Karena lubb adalah tempat bagi keyakinan akan tauhid, maka dimensi ini hanya dimiliki bagi orang-orang yang beriman kepada Allah SWT dengan sepenuhnya keimanan. Adapun orang yang berpikir dan tidak mengimani Allah berarti ia tidak berpikir hingga dimensi lubb tersebut.
Sebab pada dasarnya, antara aktifitas berpikir dengan beriman seharusnya sejalan dan tidak dapat dipisahkan. Berpikir harus mengarah pada keimanan kepada Allah dan beriman pun membutuhkan pemikiran yang murni hingga ke hati. Untuk itulah Allah menyebut orang-orang yang berakal dengan terminologi “Ulu-l-Albab” yang artinya manusia yang menggunakan akalnya.
Dalam al-Qur’an istilah Ulu-l-Albab seringkali terkait dengan konsep taqwa, hidayah, hikmah dan kebaikan (khair), berpikir (tadzakkur). Artinya, lubb memiliki kemampuan untuk memahami hakikat di balik ilmu-ilmu Allah dan mampu untuk memilah yang baik-baik sebagai wujud ketakwaan kepada Allah SWT.
Menurut Hakim Tirmidzi, beliau mengutip pendapat ahli sastra Arab, bahwa dimensi lubb adalah akal (al-‘aql) atau kemampuan berpikir yang merupakan kerja hati. Karena dimensi lubb adalah inti maka sangat wajar apabila ar-Raghib menyimpulkan bahwa semua lubb adalah ‘aql, dan tidak semua ‘aql adalah lubb. Akan tetapi antara keduanya berbeda, seperti berbedanya sinar matahari dengan sinar lampu.

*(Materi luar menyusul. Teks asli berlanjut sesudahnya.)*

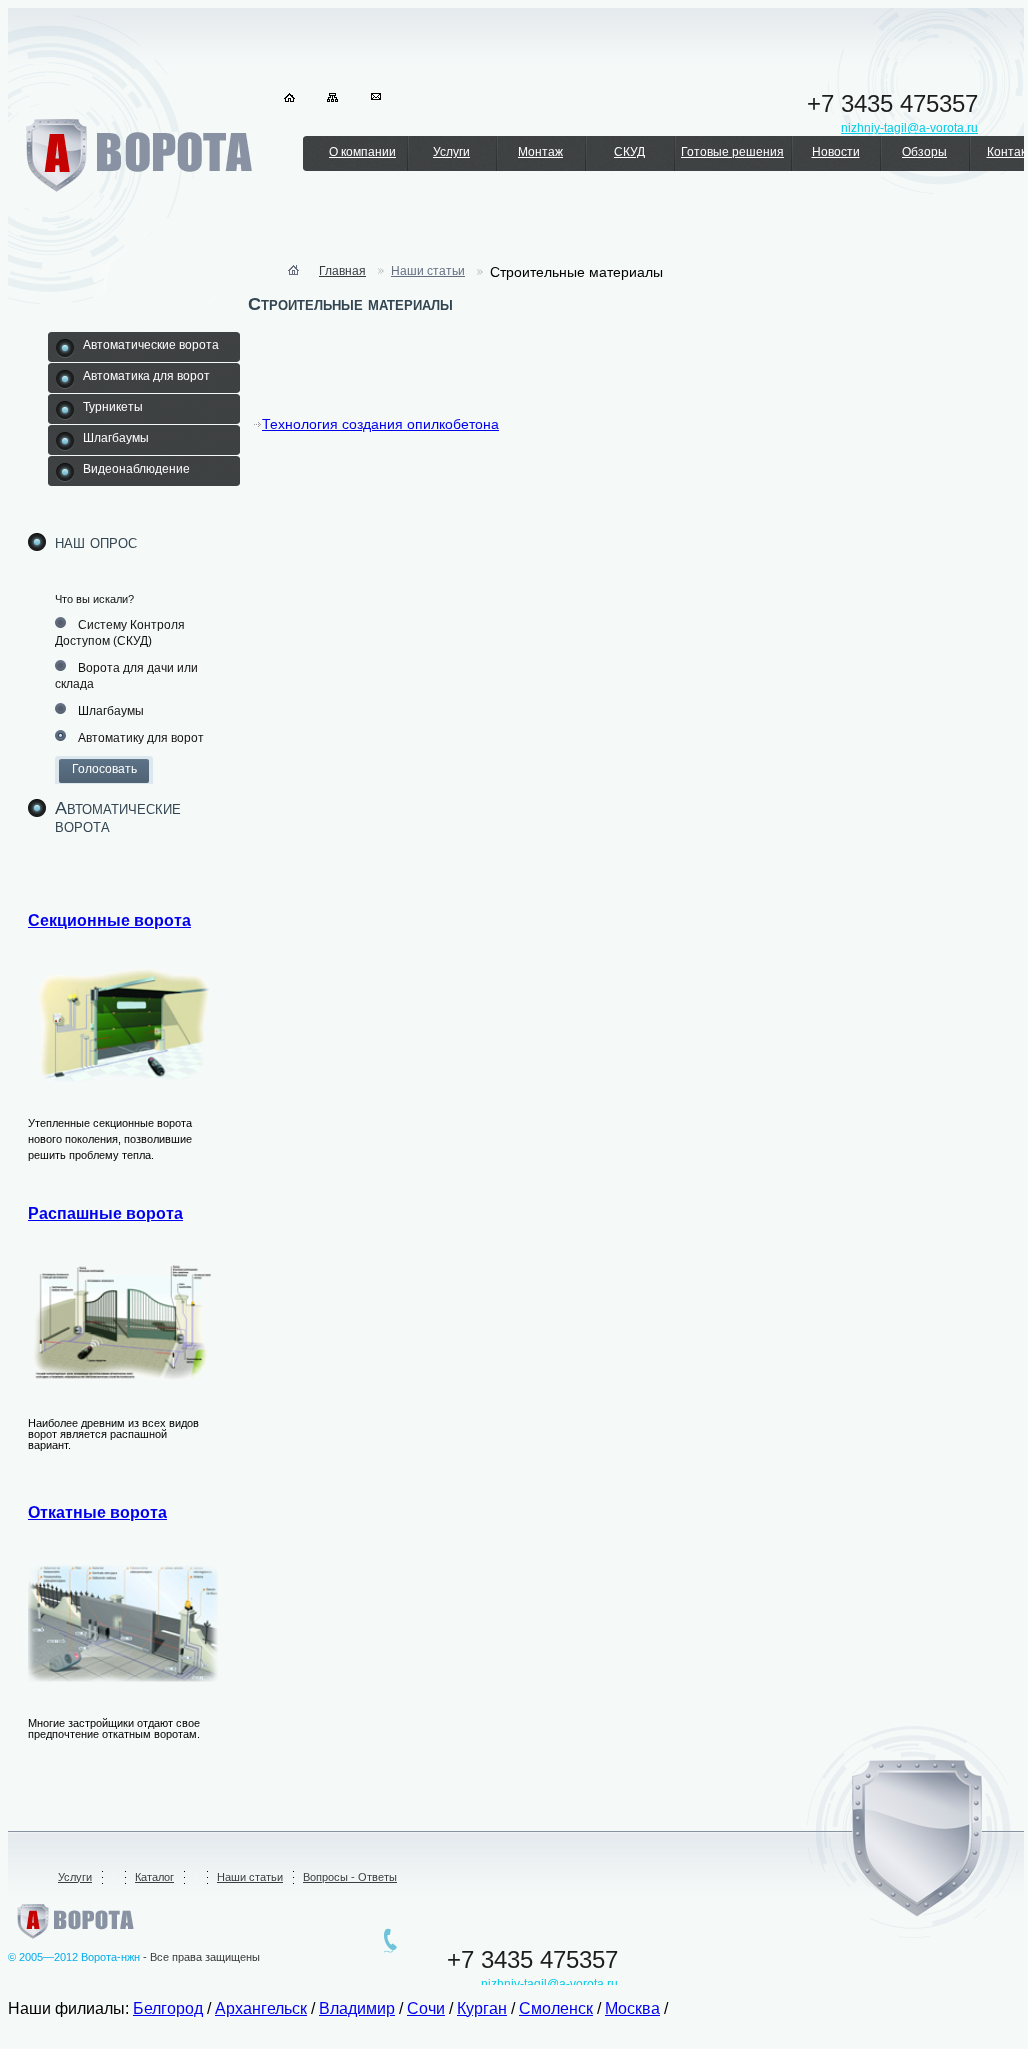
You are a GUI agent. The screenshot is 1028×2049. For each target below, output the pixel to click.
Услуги (451, 152)
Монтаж (540, 152)
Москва (632, 2008)
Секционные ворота (109, 920)
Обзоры (924, 152)
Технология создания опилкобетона (380, 424)
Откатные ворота (97, 1512)
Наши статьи (428, 271)
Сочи (426, 2008)
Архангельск (261, 2008)
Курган (482, 2008)
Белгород (168, 2008)
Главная (342, 271)
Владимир (357, 2008)
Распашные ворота (105, 1213)
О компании (362, 152)
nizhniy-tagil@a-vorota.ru (549, 1984)
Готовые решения (732, 152)
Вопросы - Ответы (350, 1877)
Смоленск (556, 2008)
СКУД (629, 152)
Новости (836, 152)
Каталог (154, 1877)
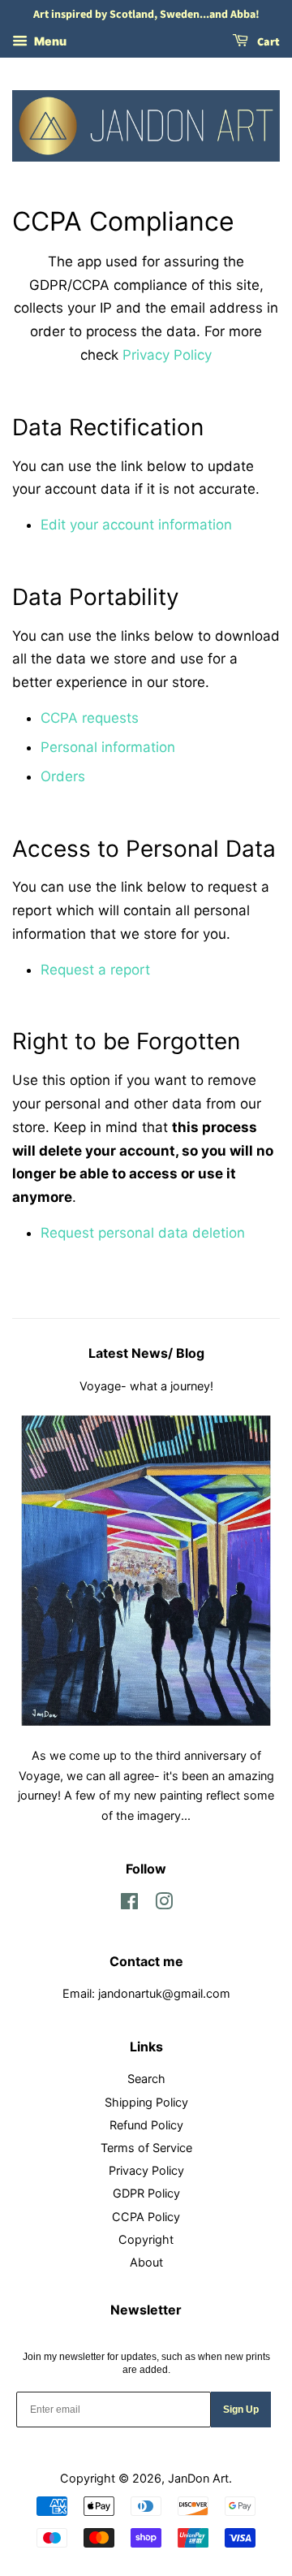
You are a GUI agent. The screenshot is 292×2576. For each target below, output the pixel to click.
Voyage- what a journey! (146, 1386)
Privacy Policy (167, 355)
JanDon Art (198, 2478)
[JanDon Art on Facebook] (129, 1904)
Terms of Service (146, 2148)
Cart (267, 42)
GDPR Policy (146, 2193)
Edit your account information (136, 524)
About (146, 2262)
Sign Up (241, 2409)
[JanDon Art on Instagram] (164, 1904)
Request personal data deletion (143, 1233)
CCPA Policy (146, 2217)
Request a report (95, 970)
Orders (63, 776)
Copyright (146, 2239)
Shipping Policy (146, 2102)
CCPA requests (90, 718)
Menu (49, 41)
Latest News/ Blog (146, 1353)
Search (146, 2078)
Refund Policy (146, 2125)
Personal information (108, 747)
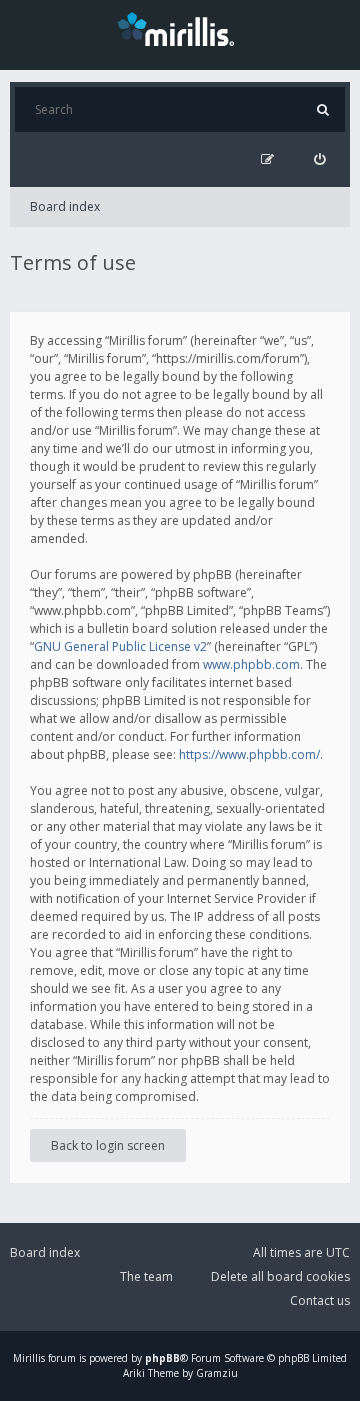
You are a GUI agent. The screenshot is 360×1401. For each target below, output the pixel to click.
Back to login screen (108, 1145)
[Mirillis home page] (180, 28)
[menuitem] (319, 159)
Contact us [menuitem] (320, 1300)
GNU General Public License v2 (120, 646)
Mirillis (29, 1358)
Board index (65, 206)
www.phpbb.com (251, 664)
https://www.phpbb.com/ (249, 754)
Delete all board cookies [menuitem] (280, 1276)
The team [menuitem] (146, 1276)
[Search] (322, 109)
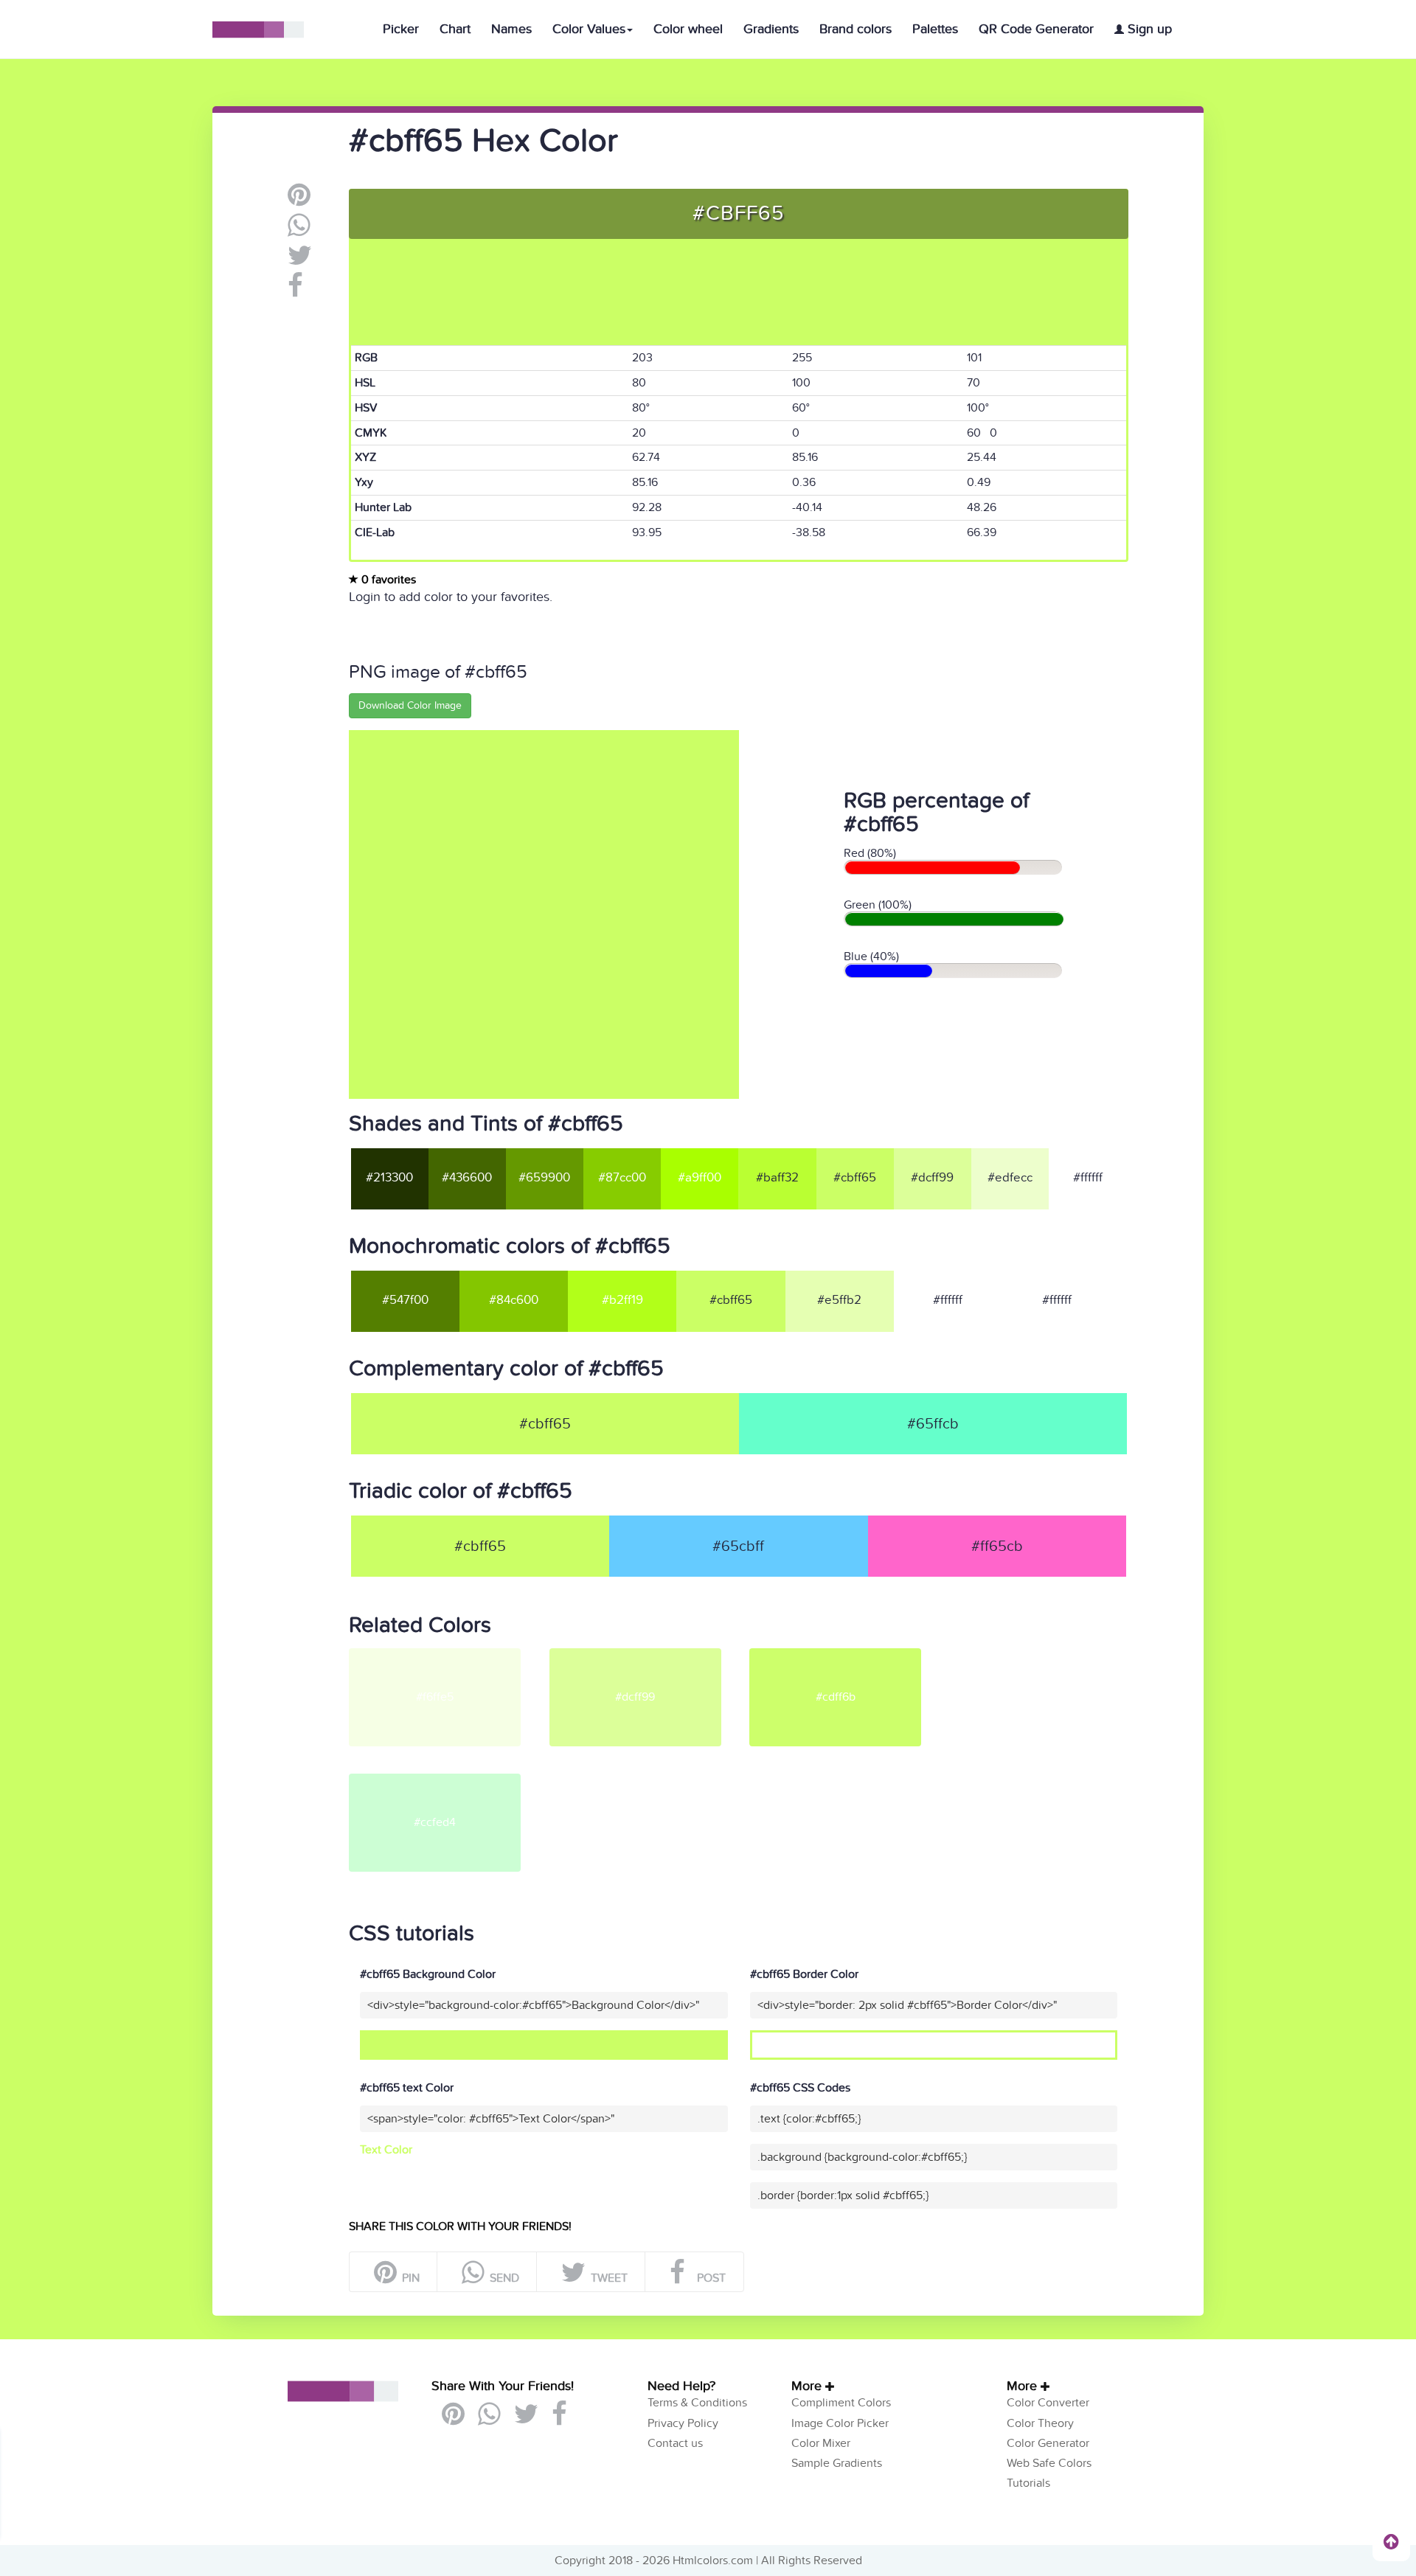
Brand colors (855, 29)
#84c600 (513, 1300)
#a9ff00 (699, 1177)
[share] (299, 230)
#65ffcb (933, 1424)
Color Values (588, 29)
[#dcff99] (648, 1654)
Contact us (675, 2443)
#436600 (467, 1177)
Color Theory (1040, 2423)
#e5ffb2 (839, 1300)
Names (511, 29)
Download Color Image (410, 705)
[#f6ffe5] (447, 1654)
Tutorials (1028, 2483)
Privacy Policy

Lebih lanjut, Tirmidzi menyimpulkan bahwa yang dimaksud dengan Ulu-l-Albab ialah orang-orang yang mengetahui Allah SWT (al-‘ulama bi-Allahi). Hanya saja, tidak semua orang yang berakal (‘aqil) bisa disebut mengetahui Allah (‘alim), sedangkan setiap orang yang mengetahui Allah adalah orang yang berakal (‘aqil). Hal tersebut sebagaimana dijelaskan Allah SWT dalam Q.S. Al-Ankabut : 43.
وَتِلۡكَ ٱلۡأَمۡثَٰلُ نَضۡرِبُهَا لِلنَّاسِۖ وَمَا يَعۡقِلُهَآ إِلَّا ٱلۡعَٰلِمُونَ ٤٣
Artinya:
Dan perumpamaan-perumpamaan ini Kami buat untuk manusia; dan tiada yang memahaminya kecuali orang-orang yang berilmu. (Q.S. Al-Ankabut : 43)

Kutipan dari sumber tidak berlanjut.